South Korean actress (born 1974)

Moon So-ri (born July 2, 1974) is a South Korean actress and filmmaker. She began her career on stage as part of the theater company Hangang and made her feature film debut in Lee Chang-dong's Peppermint Candy (1999). Moon gained international recognition for the romantic drama Oasis (2002), which earned her the Marcello Mastroianni Award at the 59th Venice International Film Festival, making her the second South Korean recipient.

Over the following decades, Moon has collaborated extensively with auteurs such as Im Sang-soo, Hong Sang-soo, and Zhang Lü. Her notable films include A Good Lawyer's Wife (2003), Forever the Moment (2008), Ha Ha Ha (2010), Hill of Freedom (2014), and Ode to the Goose (2018). She earned further acclaim for the drama film Three Sisters (2020). Alongside her screen career, she has remained active on stage with the company Chaimu, and expanded into directing with several short films and the feature The Running Actress (2017).

In the 2020s, Moon increased her work in streaming and television productions, appearing in series such as On the Verge of Insanity (2021), Queenmaker (2023), and When Life Gives You Tangerines (2025).

== Early life and education ==
Moon So-ri was born in Busan, South Korea, on July 2, 1974. She is the eldest daughter of Moon Chang-jun, a taxi driver, and Lee Hyang-ran, a street-food vendor, and has one younger brother Moon Yang-il. Her family relocated to Samjeon-dong, Songpa-gu, Seoul, during her fifth year of elementary school.
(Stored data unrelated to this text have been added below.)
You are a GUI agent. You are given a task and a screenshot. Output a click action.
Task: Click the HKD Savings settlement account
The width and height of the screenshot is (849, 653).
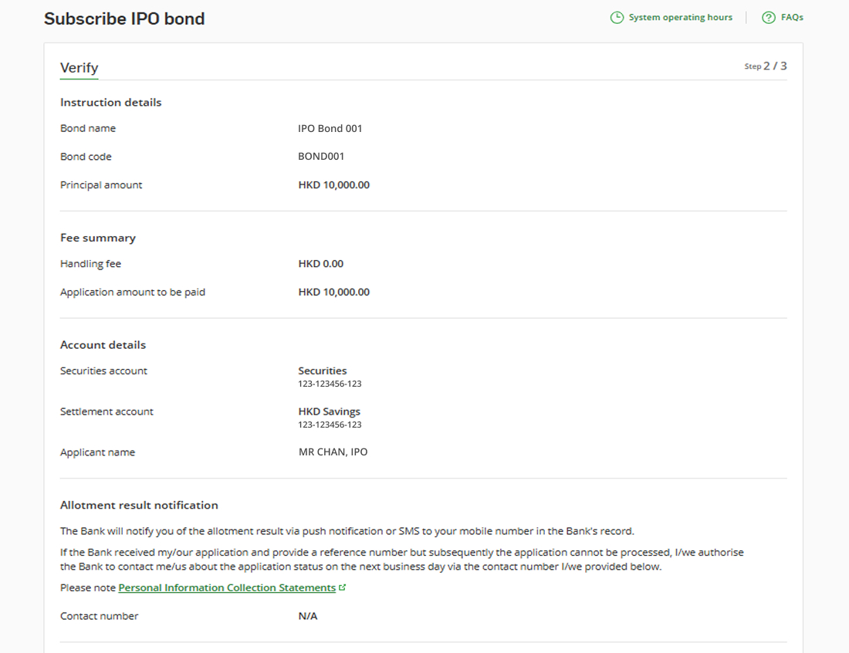coord(329,412)
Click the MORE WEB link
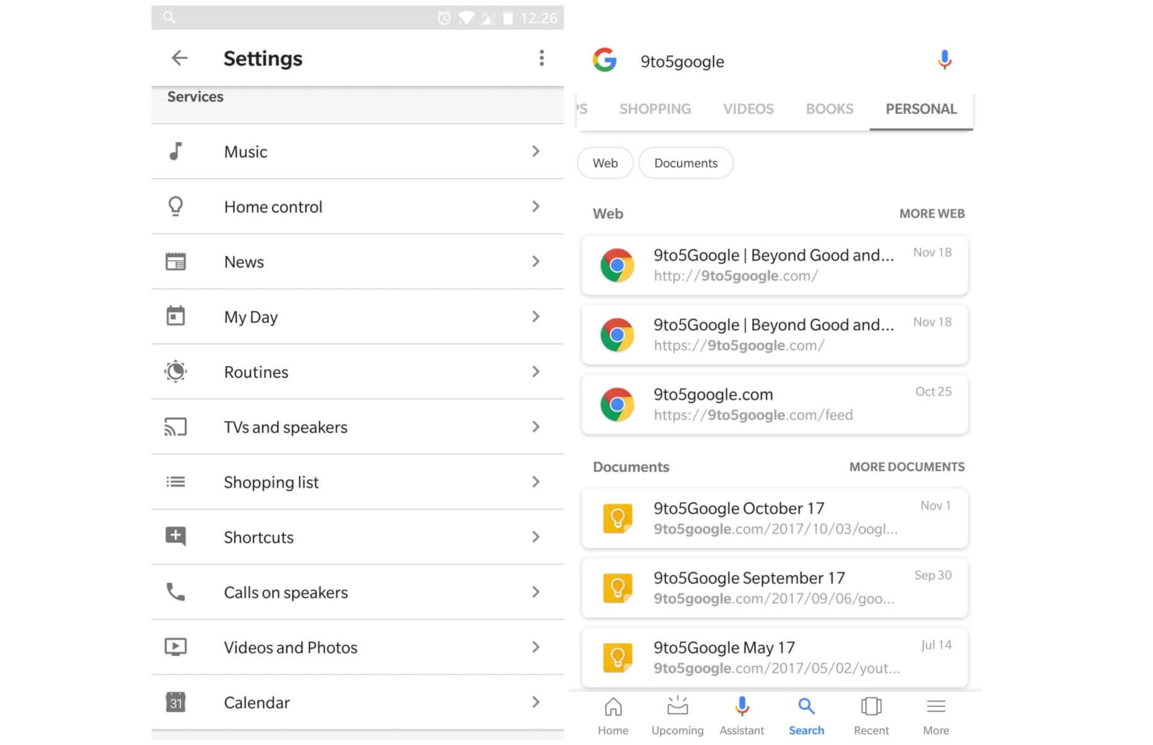 pyautogui.click(x=932, y=214)
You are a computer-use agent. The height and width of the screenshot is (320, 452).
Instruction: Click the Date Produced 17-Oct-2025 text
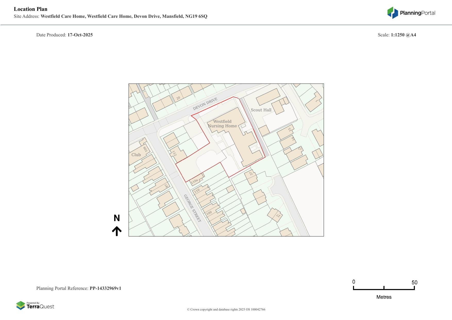(x=64, y=35)
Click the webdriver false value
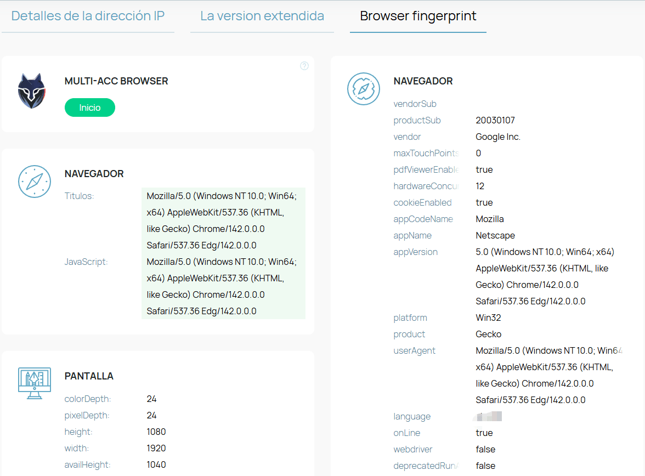Viewport: 645px width, 476px height. coord(485,449)
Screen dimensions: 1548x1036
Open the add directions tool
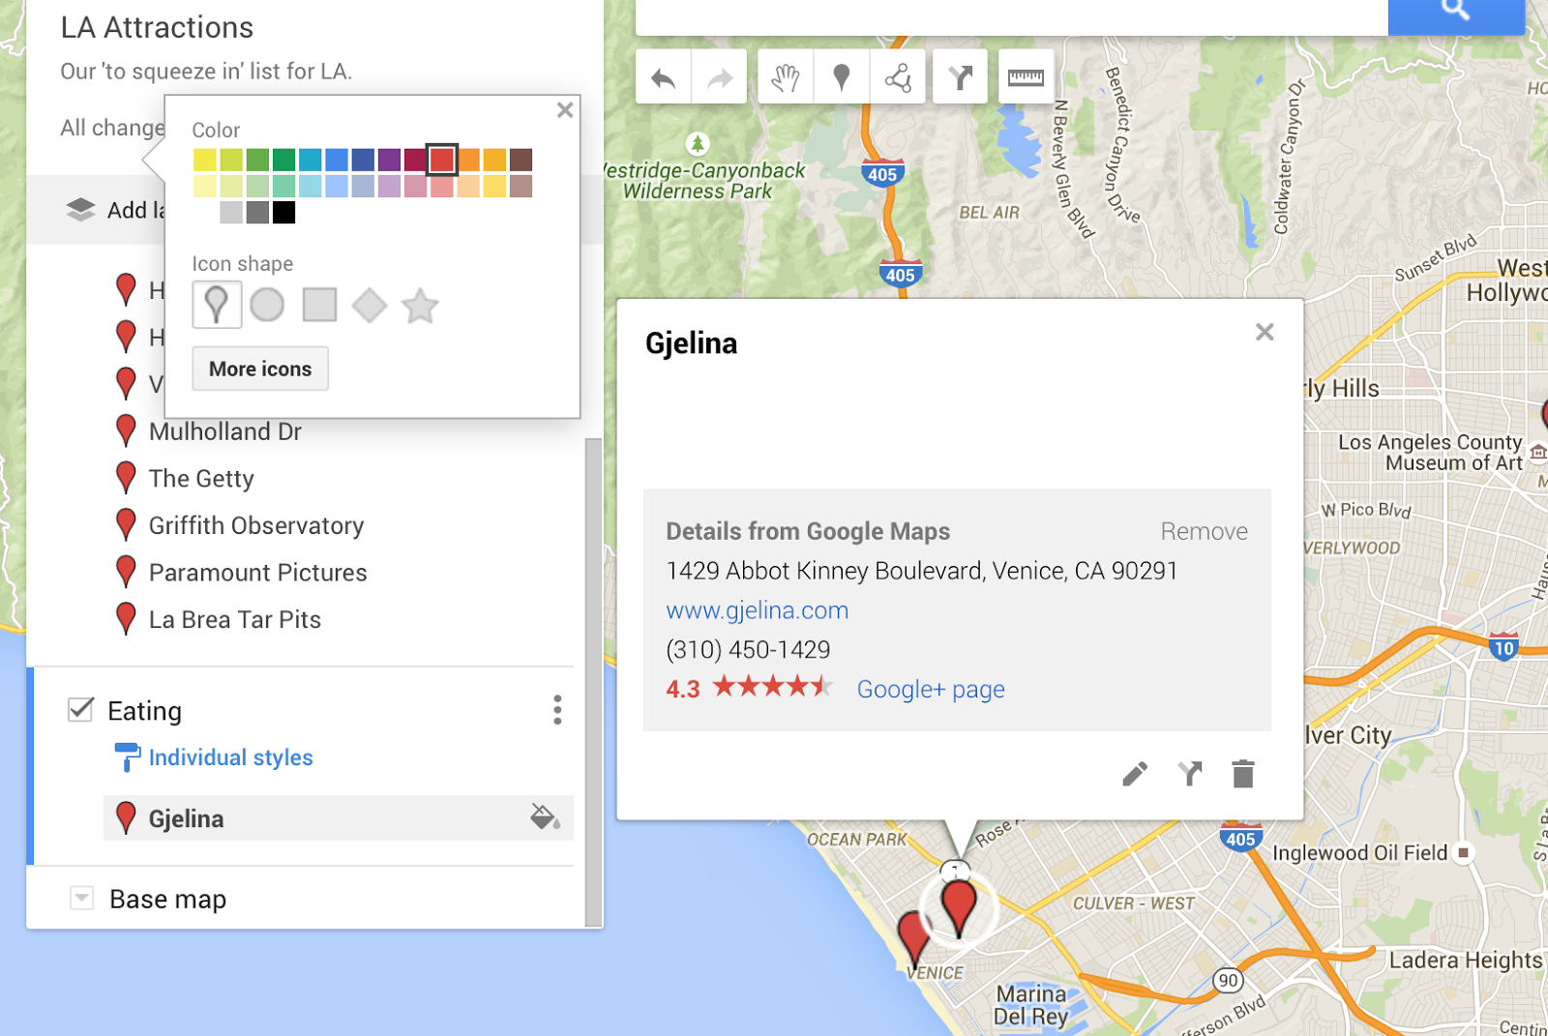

She subsequently attended Seoul Samjeon Elementary School, Seokchon Middle School, and Jamsil Girls' High School.

In 1990, as a freshman at Jamsil Girls' High School, Moon watched her first play, Equus, which starred Shin Goo and Choi Min-sik. This experience sparked her interest in acting. However, her frail health and a restrictive upbringing limited her access to acting at that time. From middle school, her parents required her to study violin and classical literature. Later she majored in education at Sungkyunkwan University.

Upon university enrollment in 1993, Moon's improved health allowed her to actively pursue acting. She joined both the drama club and the Korean traditional music club, where she studied instruments such as the gayageum. She undertook pansori under Nam Hae-seong, the owner of the pansori Sugungga, which included a month of intensive study in Namwon.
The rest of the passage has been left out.